Access is done to the SD card while the interrupts are disabled, but even if they were not then you can't damage the SD card if your circuit is correct. We have not seen this yet.
but I know I will need to implement an interrupt somewhere,
not necessarily with the files in a proper format you will have time to just get a sample, output it and then have a small padding delay to control the output sample rate. Otherwise the interrupt service routine could do both the read and write one after the other, with the timer generating the sample rate.
Thank you for the feedback Mike.
- The other code that I have ommited is actually a manual mode where I have saved 360 entries that represent a sine wave in an array, the user is then able to output 8 sine waves at a time, and I use a variable delay that controls the frequency of the output. The 35 second data that I have on the sd card has a lot more variance. For example, the waveforms start at a frequency of 50Hz, then they slow down at specific intervals to 45 Hz, then up to 55Hz at specific intervals, then the amplitude of each waveform steps up etc.. The 35 second data is actually a benchmark test used for phasor measurement units used in the power industry. So my project has 2 modes, a manual mode were the user can choose 8 sine waves and output them with different phase characterisitics. The second mode is the playback mode, where I want to be able to play back this benchmark test from the sd card, I also want to be able to play back other system events such as short circuit faults and frequency events. The sample frequency of these events are all 6.4kHz, all of the variance in frequency and amplitude all all contained in the samples, so as long as I am able to output to the DAC at 6.4kHz then that is perfect.

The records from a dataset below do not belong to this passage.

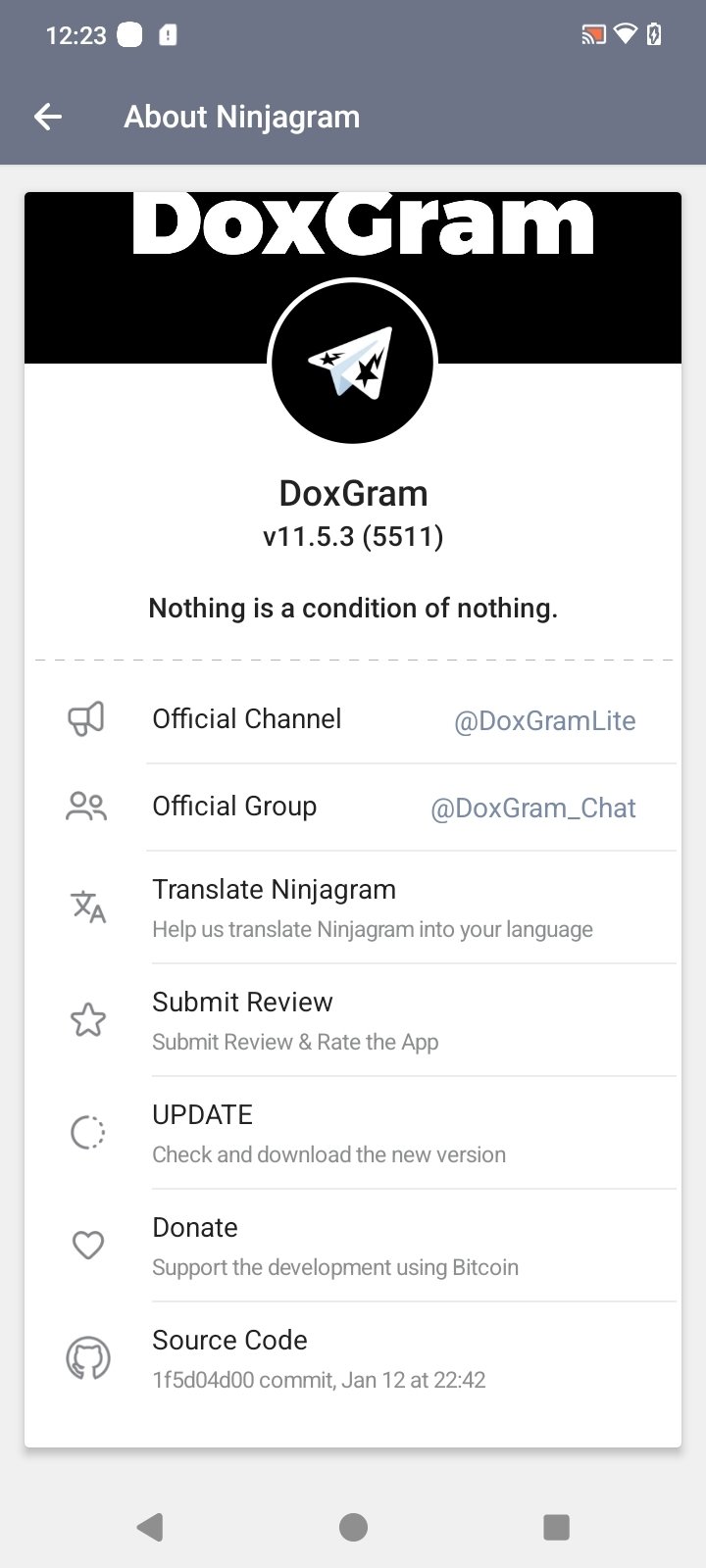Tap the circular UPDATE icon

88,1133
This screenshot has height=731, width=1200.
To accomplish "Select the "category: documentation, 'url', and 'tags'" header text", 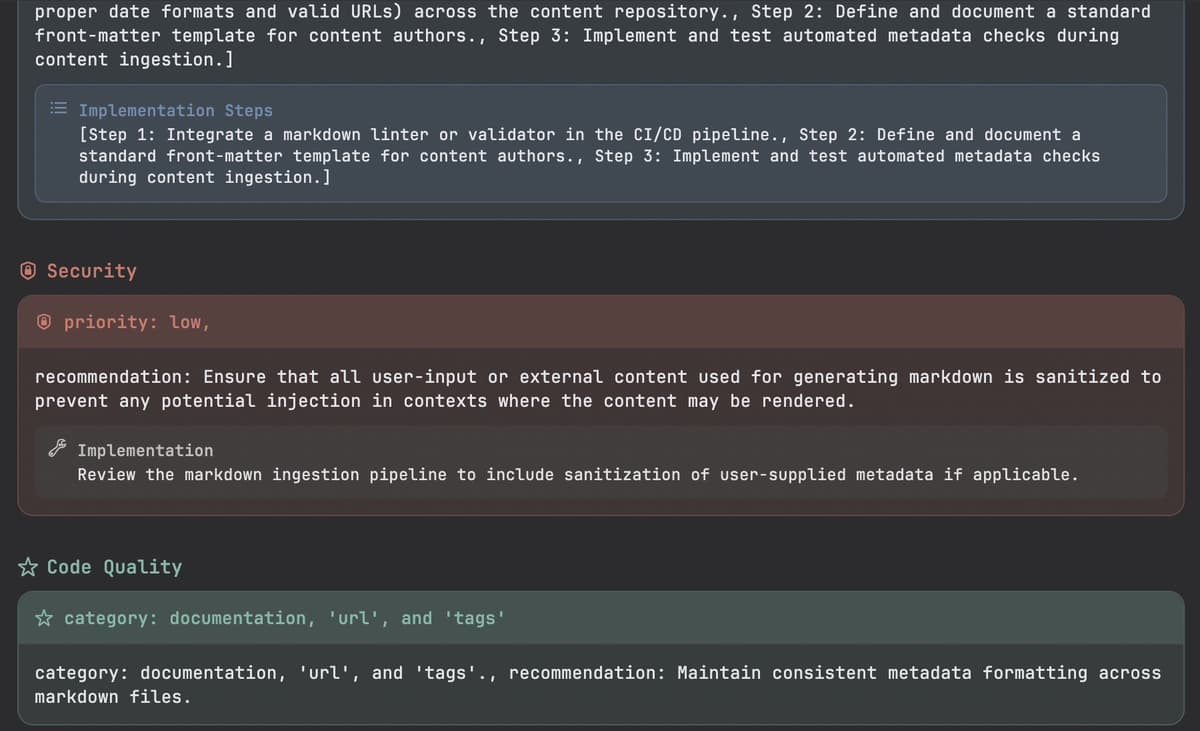I will 284,618.
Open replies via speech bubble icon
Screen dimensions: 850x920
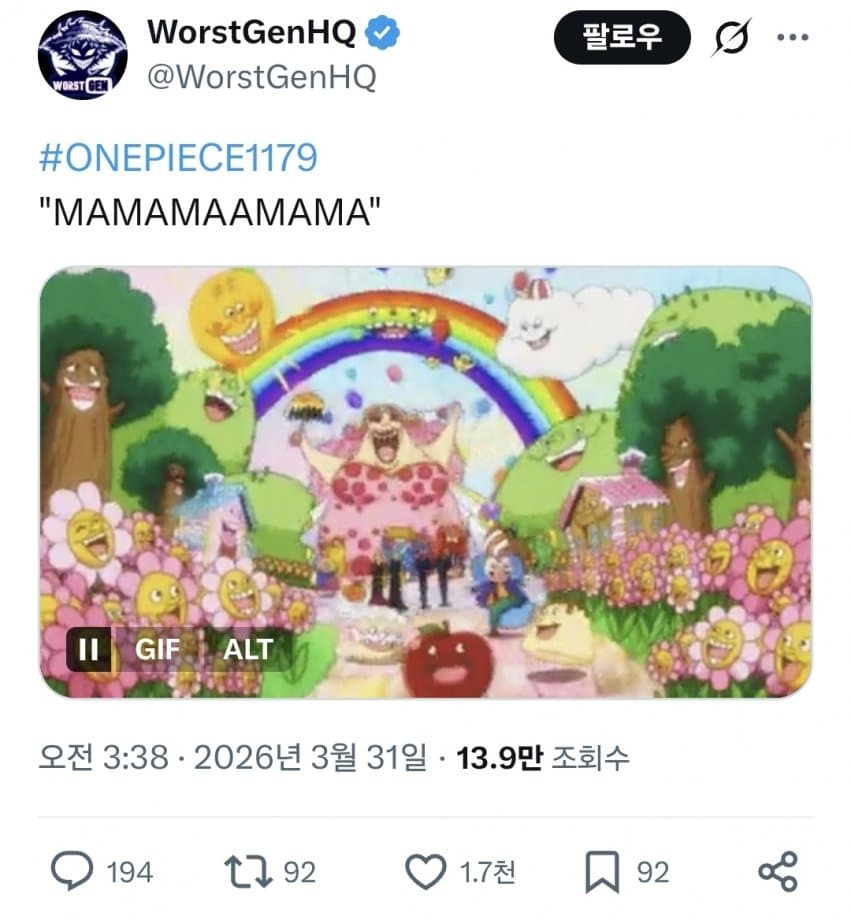tap(72, 872)
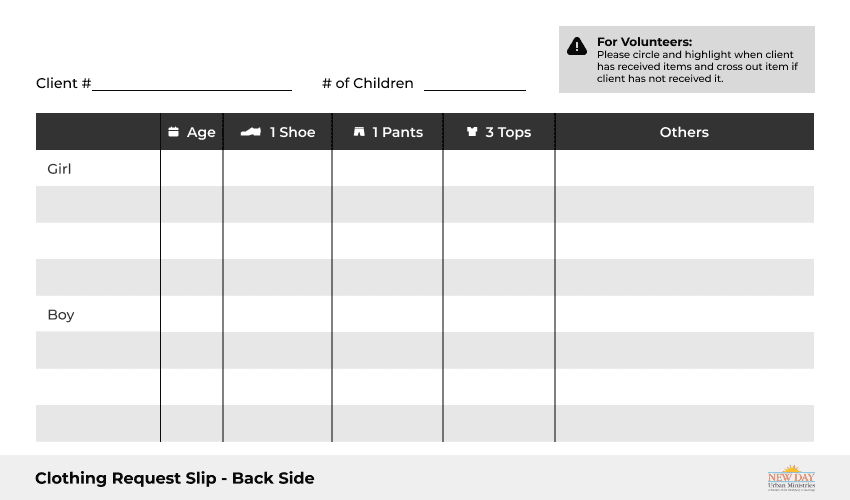
Task: Click the # of Children blank line
Action: (475, 89)

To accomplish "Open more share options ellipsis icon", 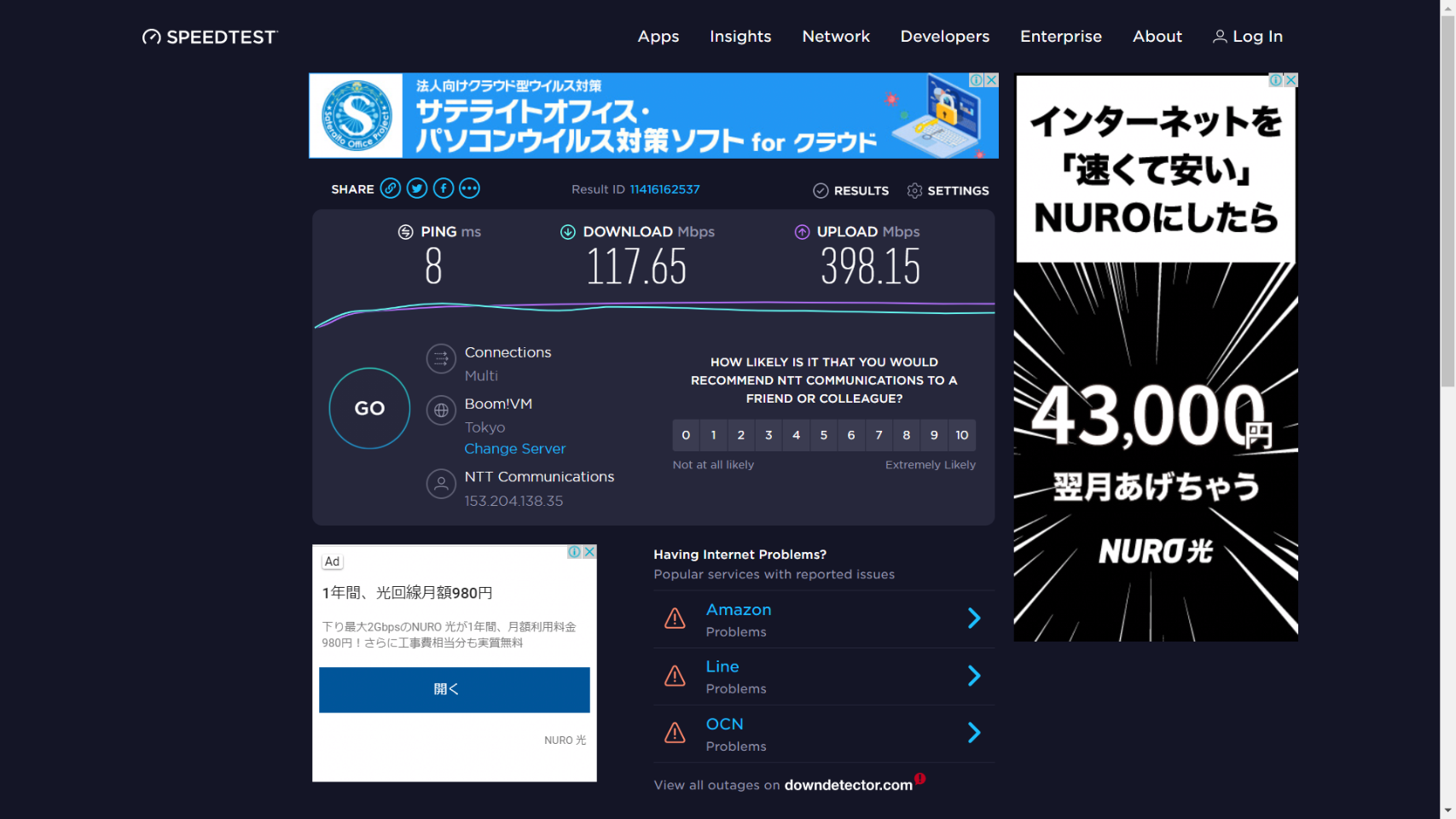I will (469, 189).
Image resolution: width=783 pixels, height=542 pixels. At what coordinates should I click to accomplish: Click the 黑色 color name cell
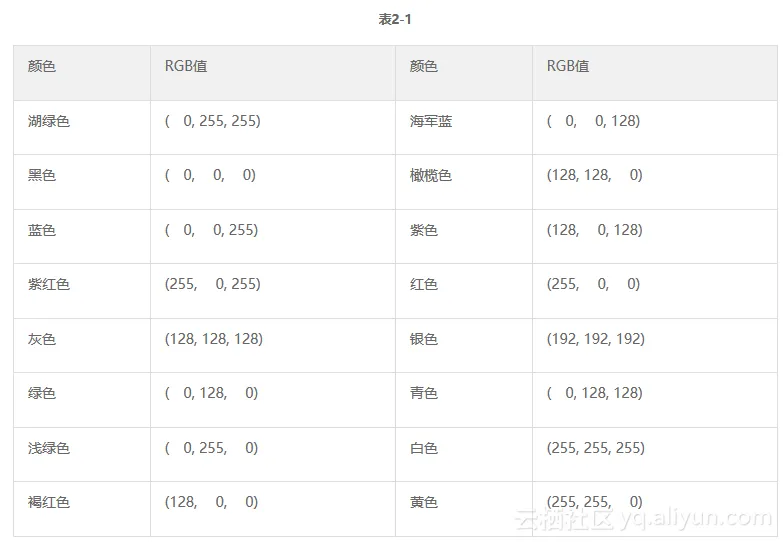coord(42,175)
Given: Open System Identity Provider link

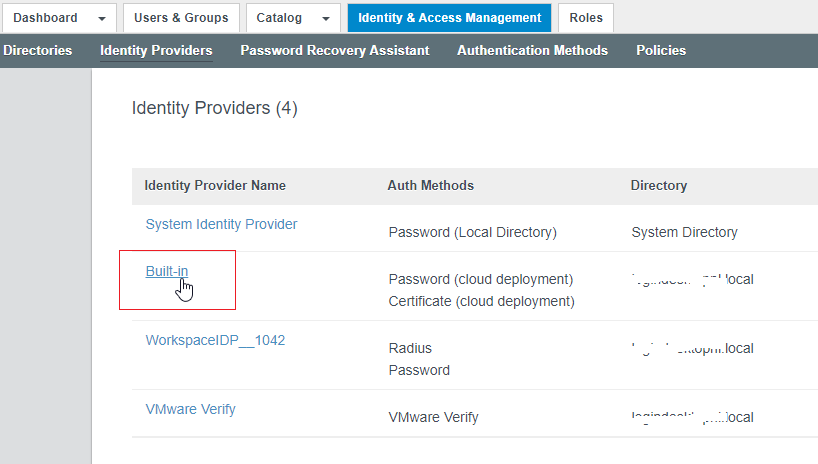Looking at the screenshot, I should 221,224.
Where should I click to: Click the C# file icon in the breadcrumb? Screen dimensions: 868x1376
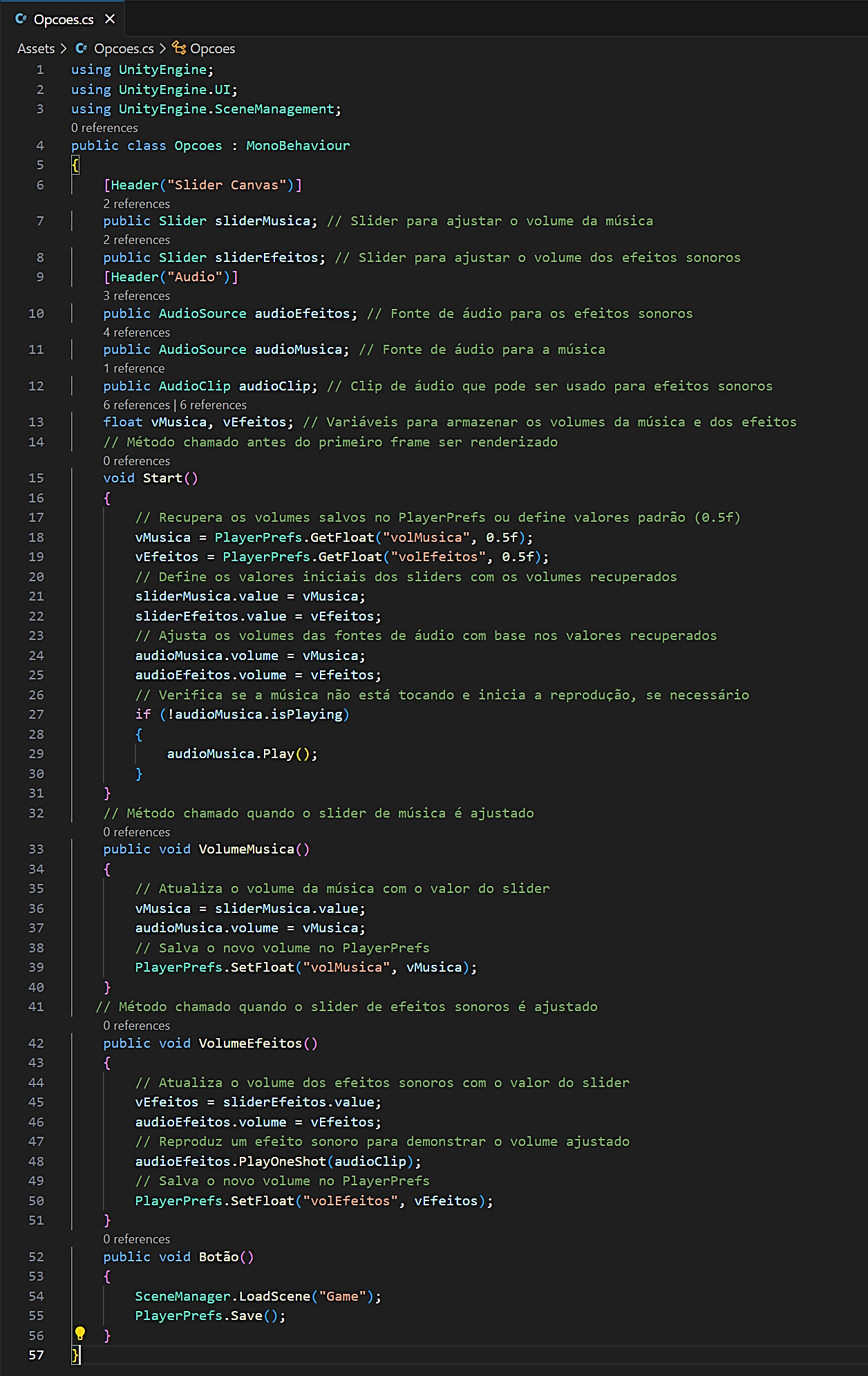pyautogui.click(x=82, y=48)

2.Yes this is absolutely true, and completely wasteful, I now have compiled a .bin file that is just filled with the 16 bit samples. This has decreased the file size down to 1.3MB instead of the 3.5MB ascii hex CSV file.
- Honestly there isnt much to look at in the other code, it literally is just lots of data saved for the manual mode sinewave entries. Sample frequency is rudimental, all I have done is put in a delayMicroseconds in the loop. The user is able to change this value and output at different frequencys. As I said, very rudimental. Perhaps if I get to know interupts I can go back and update my code to use an interrupt here as well. If you insist in seeing all of it then please just say and I will post it, but to be honest it is horrible code, and horribly formatted.
4.Hopefully this would be great.
So right at this moment I have my new .bin file and I would like to read this from the card and output it at 6.4kHz, the code I have now is useless. I have read about sdfat raw reads? I dont know how to implement though, would you know much about that Mike?